──────── TEXTO DEL DOCUMENTO ────────
En una columna publicada en este mismo diario, el sociólogo y economista Máximo Jaramillo ya lo advirtió con cifras claras: con datos del primer trimestre de 2025, el precio promedio de una vivienda en México ronda los 1.9 millones de pesos, mientras que el ingreso promedio mensual es de apenas $10,000 pesos. Y eso, sin considerar al enorme porcentaje de la población que trabaja sin ingresos o en condiciones de informalidad. Hacer un cálculo básico nos da una idea del abismo: una persona con un ingreso promedio necesitaría 190 meses —casi 16 años— de salario íntegro, sin gastar ni un solo peso, para poder acceder a una vivienda promedio. Y eso en el mejor de los casos, porque los precios de la vivienda en zonas urbanas como la Ciudad de México superan con facilidad los tres millones de pesos. El panorama es triste y abrumador.

E incluso así, el discurso dominante insiste en hacernos creer que si tan solo dejáramos de gastar en cafés de 80 pesos (o en termos Stanley), podríamos comprar un departamento. Quisiera hacer el mismo ejercicio que en el párrafo anterior: si una persona ahorrara 80 pesos diarios, al año tendría aproximadamente 29,200 pesos. A ese ritmo, le tomaría más de 65 años juntar lo suficiente para comprar una vivienda de 1.9 millones. Es decir, ni renunciando al café diario desde los 18 años hasta la muerte nos alcanza. Me parece que queda suficientemente evidenciado entonces: no es un problema de malos hábitos, sino de un sistema económico que ha convertido un derecho constitucional —el derecho a una vivienda digna y adecuada— en un bien inaccesible para la mayoría.
────────
▶ EJERCICIOS POR RESOLVER:
**a.** Según el texto sobre la vivienda en México, ¿cuál era el precio promedio de una vivienda en el país con datos del primer trimestre de 2025?
**b.** Prosigue el texto sobre la vivienda en México a partir de su última oración.
Los registros son material independiente del texto sobre la vivienda en México.
──────── DATOS DEL EJERCICIO ────────
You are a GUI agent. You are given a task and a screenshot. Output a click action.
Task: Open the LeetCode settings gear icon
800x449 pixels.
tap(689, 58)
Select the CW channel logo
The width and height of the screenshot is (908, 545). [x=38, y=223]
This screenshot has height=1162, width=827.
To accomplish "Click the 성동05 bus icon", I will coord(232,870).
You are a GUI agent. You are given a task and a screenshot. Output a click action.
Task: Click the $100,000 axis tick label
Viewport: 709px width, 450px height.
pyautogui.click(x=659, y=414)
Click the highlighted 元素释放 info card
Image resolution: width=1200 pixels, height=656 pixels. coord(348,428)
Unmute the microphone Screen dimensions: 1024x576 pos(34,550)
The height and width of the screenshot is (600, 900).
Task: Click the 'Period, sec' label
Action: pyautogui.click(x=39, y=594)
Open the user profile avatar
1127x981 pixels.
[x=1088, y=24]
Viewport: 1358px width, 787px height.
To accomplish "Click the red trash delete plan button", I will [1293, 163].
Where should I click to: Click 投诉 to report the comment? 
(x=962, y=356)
────────
▶ RESULTADOS OBTENIDOS:
**a.** Rondaba los 1.9 millones de pesos.

**b.**
No es que gastemos mal, es que hay un sistema que nos condena a sobrevivir con ingresos que no permiten siquiera imaginar una vida con estabilidad. El discurso de los "gastos hormiga" funciona como una estrategia de culpabilización individual que desplaza la discusión estructural: salarios de miseria, políticas de vivienda entregadas al mercado, especulación inmobiliaria y modelos urbanos que expulsan a las mayorías hacia las periferias. De nuevo: no es que no sepamos ahorrar, es que no hay ingreso suficiente para vivir, mucho menos para ahorrar.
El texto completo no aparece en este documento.